I pushed myself up from her lap and turned to face her. “What do you mean, ‘One of their own’?”
“It matters not now. You’ve come for other reasons. More important reasons than trudging through the past. That day will come soon enough.” She stood with a flourish and strode across the small enclosure of her prison, stopping before a stand that held an ebony chest. I hadn’t noticed the stand or the chest until the moment her fingers touched its latch, blending as it did with the shadows. “There are things you must know. And things you want to know—yes?”
She turned and looked at me with those dark eyes. So level. So cold. I couldn’t help but wonder why she had gone to such lengths to get me inside with her only to help me. What did she hope to gain by helping me? And was she truly helping me, or was it just
more smoke and mirrors caused by the Darkness. Whose game was I really involved in? Whose pawn had I become?
“We are all pawns, Rihker. Truly you must know that by now.”
“What is your deal, exactly?” I couldn’t stand this any longer. I could feel the agitation rising inside of me. Too many questions. Too many deceits. Deception and chaos were all around me and closing in way too damn fast. I had friends to rescue. An ancient, powerful book to find. One sadistic Vampire bitch to ram a stake through. I still had to find someone to watch over the Land of the Light. Trying to figure out if my own grandmother was going to try to charm me, possess me or burn a hole through my core with some vile black sword of dark destruction was about the last nail in my coffin.

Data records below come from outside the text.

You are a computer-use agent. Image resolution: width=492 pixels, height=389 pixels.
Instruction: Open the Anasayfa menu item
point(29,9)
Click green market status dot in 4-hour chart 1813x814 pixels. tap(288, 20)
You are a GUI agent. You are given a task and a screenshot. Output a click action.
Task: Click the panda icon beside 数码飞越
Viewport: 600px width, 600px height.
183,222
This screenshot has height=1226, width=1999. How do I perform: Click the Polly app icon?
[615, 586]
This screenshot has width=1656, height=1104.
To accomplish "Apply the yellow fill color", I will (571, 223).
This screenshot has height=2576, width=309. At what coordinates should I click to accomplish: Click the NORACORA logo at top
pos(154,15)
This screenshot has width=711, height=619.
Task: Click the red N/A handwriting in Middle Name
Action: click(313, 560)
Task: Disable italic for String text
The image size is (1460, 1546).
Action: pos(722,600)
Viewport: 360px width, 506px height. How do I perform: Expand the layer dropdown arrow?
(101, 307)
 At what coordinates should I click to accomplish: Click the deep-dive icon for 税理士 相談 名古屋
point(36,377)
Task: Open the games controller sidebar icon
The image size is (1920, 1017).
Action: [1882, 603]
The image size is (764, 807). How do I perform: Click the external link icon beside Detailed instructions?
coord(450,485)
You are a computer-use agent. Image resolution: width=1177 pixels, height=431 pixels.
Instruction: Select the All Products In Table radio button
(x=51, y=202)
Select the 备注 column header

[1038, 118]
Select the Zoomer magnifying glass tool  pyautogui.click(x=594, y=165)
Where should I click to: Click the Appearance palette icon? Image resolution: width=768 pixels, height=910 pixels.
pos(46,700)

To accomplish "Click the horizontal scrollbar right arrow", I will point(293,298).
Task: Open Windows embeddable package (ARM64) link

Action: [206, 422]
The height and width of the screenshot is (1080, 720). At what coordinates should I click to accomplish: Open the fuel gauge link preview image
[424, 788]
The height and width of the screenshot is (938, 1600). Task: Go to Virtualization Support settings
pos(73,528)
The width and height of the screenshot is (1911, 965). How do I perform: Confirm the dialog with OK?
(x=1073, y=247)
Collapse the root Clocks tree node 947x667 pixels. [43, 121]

Ooh, maybe that was a bad choice of words. But seriously, this whole damn day was becoming some burnt-assed shit on buckwheat toast.
“I see that Maebe is lacking in her instructions again. Really, must I do everything?” Exasperation oozed from every word like pus from rotting flesh. Somehow, I knew that my visit with my Na-Nan wasn’t about to get any better.
Opening the chest, she took out a black silk bag that appeared to hold something round and somewhat heavy from the way that she clutched it so tightly in her skeletal hands. Turning to me, she said, “Sit, child. Sit and know what you are.”
As she approached I could hear the bag humming. Melodic, whimsical and mystical, the strange tune called out to some distant piece of me. I felt my knees weaken and panic rise from the pit of my stomach to the middle of my throat.
“What the hell is that?” I asked, pointing towards the bag while I unconsciously took a step backwards, away from her and from her trinket bag of hou-ha.